A team of research doctors designed a new knee surgery technique
utilizing much smaller incisions than the standard method. They
believe recovery times are shorter when the new method is used.
Under the old method, the average recovery time for full use of the
knee is μ1 = 4.5 months. A random sample of 36
surgeries using the new method showed the average recovery time to
be μ2 = 3.7 months, with sample standard
deviation of 1.7 months. The P-value for the test is
0.0039. The research team states that the results are statistically
significant at the 1% level of significance.
Describe the hypotheses.
Null hypothesis: the average recovery times are the same; Alternate hypothesis: the average recovery time for the new method is less than the average recovery time for the old method
Null hypothesis: the average recovery times are the same; Alternate hypothesis: the average recovery time for the new method is not the same as the average recovery time for the old method
Null hypothesis: the average recovery times are the same; Alternate hypothesis: the average recovery time for the new method is greater than the average recovery time for the old method
Null hypothesis: the average recovery time for the new method is less than the average recovery time for the old method; Alternate hypothesis: the average recovery times are the same
What does the P-value mean?
It is the probability that a sample could be gathered from the population with the given characteristics.

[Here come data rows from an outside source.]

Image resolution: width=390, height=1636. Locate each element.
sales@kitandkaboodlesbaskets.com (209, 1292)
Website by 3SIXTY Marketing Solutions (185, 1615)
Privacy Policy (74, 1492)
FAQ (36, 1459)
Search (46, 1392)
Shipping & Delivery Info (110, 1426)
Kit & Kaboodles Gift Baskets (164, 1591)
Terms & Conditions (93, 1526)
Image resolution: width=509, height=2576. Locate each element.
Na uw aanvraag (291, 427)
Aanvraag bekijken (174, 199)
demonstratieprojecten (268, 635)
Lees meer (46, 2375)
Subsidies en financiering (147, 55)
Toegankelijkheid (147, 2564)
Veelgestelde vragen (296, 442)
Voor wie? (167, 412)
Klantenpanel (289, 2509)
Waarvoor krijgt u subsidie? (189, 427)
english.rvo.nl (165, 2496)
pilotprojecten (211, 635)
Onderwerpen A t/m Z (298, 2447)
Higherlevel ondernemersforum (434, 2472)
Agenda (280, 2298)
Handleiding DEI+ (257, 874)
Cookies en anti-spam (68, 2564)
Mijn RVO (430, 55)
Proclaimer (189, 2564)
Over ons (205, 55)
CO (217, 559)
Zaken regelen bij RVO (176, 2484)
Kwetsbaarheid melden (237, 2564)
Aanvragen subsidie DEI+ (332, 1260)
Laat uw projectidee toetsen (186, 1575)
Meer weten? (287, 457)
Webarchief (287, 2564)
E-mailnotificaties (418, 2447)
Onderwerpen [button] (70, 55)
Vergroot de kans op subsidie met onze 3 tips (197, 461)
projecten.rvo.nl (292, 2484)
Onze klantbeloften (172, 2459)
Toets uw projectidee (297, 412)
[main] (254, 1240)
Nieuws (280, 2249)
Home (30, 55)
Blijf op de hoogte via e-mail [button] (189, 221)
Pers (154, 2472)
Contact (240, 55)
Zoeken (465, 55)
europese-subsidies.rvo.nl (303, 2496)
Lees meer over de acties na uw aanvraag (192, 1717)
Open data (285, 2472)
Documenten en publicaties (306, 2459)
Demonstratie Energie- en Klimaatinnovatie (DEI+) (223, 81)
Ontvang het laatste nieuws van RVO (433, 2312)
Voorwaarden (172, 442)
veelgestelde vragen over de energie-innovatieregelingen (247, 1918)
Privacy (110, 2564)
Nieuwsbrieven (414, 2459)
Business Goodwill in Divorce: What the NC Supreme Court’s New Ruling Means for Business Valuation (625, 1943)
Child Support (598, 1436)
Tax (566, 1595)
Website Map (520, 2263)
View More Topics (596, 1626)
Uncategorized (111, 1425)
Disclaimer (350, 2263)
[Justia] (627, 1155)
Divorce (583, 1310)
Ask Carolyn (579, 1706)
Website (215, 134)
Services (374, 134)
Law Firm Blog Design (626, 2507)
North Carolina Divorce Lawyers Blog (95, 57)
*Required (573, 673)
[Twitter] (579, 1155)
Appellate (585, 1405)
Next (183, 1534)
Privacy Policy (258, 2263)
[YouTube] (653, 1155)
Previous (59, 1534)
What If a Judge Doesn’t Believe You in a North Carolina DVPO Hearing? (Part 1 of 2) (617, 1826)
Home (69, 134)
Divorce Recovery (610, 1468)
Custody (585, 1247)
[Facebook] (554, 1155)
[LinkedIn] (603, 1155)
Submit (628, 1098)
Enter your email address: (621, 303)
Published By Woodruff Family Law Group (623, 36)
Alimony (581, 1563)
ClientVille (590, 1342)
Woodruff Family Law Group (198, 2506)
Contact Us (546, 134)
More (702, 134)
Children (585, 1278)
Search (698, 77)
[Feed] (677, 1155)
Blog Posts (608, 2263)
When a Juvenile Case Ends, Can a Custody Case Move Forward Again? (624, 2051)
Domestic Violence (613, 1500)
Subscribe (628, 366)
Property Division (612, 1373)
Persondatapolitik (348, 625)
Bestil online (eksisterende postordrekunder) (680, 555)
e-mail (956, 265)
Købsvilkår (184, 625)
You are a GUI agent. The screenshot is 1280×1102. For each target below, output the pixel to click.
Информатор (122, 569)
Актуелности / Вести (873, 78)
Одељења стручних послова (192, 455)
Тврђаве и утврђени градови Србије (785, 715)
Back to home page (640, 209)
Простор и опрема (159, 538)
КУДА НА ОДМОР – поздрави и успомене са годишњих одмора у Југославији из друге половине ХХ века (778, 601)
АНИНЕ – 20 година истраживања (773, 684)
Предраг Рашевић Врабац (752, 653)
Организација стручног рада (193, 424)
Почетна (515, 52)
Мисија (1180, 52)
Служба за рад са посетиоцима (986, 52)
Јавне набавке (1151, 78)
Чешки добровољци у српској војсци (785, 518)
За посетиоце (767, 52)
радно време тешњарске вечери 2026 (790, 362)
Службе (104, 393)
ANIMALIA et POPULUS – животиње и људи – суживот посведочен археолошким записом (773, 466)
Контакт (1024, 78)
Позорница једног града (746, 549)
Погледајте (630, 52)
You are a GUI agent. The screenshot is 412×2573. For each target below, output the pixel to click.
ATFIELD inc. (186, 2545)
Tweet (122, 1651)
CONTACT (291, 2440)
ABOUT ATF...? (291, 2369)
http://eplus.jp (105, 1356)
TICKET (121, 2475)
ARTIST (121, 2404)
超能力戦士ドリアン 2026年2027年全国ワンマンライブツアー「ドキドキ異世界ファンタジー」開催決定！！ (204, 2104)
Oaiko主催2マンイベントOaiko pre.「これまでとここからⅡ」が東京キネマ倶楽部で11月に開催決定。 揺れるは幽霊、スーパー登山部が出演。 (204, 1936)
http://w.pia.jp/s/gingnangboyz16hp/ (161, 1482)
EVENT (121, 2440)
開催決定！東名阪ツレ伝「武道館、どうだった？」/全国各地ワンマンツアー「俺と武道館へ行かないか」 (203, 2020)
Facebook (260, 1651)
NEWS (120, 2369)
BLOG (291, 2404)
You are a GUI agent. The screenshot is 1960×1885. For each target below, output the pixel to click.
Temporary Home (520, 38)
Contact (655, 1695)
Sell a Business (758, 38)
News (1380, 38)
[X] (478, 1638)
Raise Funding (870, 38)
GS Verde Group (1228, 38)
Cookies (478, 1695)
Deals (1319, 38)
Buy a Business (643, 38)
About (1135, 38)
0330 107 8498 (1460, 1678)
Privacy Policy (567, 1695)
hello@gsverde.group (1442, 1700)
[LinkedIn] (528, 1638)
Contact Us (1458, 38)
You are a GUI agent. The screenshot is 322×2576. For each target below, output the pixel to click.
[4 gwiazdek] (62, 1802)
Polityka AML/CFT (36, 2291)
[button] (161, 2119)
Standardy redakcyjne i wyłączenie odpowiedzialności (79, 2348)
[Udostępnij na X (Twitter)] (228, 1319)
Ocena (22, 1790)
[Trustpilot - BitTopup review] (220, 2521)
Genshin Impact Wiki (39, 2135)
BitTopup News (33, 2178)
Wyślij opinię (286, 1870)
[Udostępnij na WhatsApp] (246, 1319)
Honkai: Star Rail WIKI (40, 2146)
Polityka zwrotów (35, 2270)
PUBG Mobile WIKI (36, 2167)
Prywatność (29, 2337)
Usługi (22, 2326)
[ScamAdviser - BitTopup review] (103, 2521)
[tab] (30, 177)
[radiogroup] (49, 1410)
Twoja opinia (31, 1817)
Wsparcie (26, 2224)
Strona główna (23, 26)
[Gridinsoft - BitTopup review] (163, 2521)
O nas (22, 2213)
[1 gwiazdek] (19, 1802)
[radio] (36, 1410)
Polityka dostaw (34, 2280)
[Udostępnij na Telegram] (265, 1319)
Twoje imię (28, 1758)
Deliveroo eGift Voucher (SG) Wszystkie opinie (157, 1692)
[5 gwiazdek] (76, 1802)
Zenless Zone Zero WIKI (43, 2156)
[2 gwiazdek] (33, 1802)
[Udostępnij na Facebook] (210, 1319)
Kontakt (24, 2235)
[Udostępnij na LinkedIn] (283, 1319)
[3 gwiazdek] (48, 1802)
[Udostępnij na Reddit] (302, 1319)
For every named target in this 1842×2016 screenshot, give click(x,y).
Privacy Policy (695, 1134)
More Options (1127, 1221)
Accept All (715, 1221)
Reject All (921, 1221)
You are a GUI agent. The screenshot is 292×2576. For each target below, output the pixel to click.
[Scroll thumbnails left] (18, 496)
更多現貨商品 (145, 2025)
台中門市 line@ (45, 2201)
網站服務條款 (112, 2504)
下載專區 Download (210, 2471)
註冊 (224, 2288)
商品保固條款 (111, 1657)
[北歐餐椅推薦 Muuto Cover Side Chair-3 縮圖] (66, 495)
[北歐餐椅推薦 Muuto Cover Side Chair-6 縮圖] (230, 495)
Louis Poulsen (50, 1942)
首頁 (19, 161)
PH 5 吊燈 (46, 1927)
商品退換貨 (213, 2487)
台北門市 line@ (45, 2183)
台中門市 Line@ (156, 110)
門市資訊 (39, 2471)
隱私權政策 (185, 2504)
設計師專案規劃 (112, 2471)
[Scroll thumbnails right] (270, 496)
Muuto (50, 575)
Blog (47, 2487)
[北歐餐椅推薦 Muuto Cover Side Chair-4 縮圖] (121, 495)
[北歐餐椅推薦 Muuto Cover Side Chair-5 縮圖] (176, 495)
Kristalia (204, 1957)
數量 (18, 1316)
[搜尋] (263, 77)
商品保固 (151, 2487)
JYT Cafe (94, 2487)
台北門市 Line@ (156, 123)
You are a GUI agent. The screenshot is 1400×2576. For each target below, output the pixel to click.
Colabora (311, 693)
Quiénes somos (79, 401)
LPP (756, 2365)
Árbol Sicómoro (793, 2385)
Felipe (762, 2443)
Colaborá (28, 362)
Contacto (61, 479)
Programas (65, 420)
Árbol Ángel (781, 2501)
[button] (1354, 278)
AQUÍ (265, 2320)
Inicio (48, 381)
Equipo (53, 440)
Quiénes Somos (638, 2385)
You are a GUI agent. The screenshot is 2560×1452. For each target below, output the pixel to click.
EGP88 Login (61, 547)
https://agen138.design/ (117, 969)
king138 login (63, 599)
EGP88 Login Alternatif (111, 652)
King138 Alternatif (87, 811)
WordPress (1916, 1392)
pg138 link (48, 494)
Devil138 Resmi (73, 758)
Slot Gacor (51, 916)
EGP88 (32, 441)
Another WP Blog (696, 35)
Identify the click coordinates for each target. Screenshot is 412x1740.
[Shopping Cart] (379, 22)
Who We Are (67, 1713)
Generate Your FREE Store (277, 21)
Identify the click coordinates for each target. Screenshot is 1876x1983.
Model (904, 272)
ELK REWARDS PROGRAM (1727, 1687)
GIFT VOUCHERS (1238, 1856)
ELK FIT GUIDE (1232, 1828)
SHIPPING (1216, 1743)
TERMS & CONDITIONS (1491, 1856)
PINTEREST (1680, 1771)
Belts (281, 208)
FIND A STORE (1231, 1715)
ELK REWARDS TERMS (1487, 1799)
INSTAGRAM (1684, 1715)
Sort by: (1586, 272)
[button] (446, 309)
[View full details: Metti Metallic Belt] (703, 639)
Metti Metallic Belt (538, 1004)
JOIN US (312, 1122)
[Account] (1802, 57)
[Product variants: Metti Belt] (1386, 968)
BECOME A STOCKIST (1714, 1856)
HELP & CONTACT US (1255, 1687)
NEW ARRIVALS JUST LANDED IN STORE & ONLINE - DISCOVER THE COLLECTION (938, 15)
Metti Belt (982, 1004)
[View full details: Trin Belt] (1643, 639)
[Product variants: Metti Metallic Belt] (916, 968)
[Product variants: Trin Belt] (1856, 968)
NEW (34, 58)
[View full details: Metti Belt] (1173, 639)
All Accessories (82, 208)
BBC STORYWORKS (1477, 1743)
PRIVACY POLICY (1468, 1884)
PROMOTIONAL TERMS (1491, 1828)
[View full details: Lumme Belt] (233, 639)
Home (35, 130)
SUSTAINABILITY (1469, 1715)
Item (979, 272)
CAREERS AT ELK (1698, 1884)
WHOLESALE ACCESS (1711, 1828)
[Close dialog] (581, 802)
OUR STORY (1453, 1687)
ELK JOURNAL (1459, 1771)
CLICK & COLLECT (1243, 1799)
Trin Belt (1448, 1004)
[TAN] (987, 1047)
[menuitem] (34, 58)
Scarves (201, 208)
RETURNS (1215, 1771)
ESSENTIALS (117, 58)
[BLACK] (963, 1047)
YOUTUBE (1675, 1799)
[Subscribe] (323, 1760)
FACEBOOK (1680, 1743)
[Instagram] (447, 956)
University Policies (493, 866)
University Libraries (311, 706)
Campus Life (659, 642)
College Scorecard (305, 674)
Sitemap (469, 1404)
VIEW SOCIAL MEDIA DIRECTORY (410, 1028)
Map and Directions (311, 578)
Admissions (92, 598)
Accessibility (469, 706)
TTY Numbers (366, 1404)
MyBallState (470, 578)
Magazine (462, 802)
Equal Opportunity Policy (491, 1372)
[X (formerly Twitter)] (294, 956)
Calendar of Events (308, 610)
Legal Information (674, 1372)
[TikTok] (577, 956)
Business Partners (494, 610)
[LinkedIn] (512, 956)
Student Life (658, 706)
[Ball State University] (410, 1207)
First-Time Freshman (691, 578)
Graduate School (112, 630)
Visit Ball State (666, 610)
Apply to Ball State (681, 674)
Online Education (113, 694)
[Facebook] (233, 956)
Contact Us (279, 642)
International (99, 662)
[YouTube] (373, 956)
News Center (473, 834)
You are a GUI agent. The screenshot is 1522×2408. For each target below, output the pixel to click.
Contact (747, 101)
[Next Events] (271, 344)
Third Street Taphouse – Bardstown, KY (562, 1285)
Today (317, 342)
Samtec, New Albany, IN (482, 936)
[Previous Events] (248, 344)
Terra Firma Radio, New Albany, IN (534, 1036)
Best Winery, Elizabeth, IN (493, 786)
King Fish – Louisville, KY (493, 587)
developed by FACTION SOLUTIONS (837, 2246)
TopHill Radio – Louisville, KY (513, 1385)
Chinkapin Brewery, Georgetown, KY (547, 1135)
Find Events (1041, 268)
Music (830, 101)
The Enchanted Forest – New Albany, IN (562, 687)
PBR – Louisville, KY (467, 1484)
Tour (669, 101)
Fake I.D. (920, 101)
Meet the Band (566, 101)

It is the probability that the population could have a sample like this again.
It is the probability that the sample has that mean.
It is the probability that the population actually has that mean.
What is the meaning of a Type I error?
Accept the hypothesis that the average recovery times are the same when in fact this is true.
Accept the hypothesis that the average recovery times are the same when in fact this is false.
Reject the hypothesis that the average recovery times are different when in fact this is true.
Reject the hypothesis that the average recovery times are different when in fact this is false.
What is the meaning of a Type II error?
Accept the hypothesis that the average recovery times are the same when in fact this is true.
Accept the hypothesis that the average recovery times are the same when in fact this is false.
Reject the hypothesis that the average recovery times are different when in fact this is true.
Reject the hypothesis that the average recovery times are different when in fact this is false.
What does it mean to be statistically significant at the 1%
level of significance?
That the P-value is less than the 1% level that we are testing it against, allowing us to reject the null hypothesis.
That the P-value is greater than the 1% level that we are testing it against, allowing us to fail to reject the null hypothesis.
That the P-value is less than the 1% level that we are testing it against, allowing us to accept the alternate hypothesis.
That the P-value is greater than the 1% level that we are testing it against, allowing us to reject the null hypothesis.
That the P-value is less than the 1% level that we are testing it against, allowing us to fail to reject the null hypothesis.
Null hypothesis: the average recovery times are the same; Alternate hypothesis: the average recovery time for the new method is less than the average recovery time for the old method
p value: It is the probability that a sample could be gathered from the population with the given characteristics.
Type I error: Reject the hypothesis that the average recovery times are the same when in fact this is true.
type II error: Accept the hypothesis that the average recovery times are the same when in fact this is false.
That the P-value is less than the 1% level that we are testing it against, allowing us to reject the null hypothesis.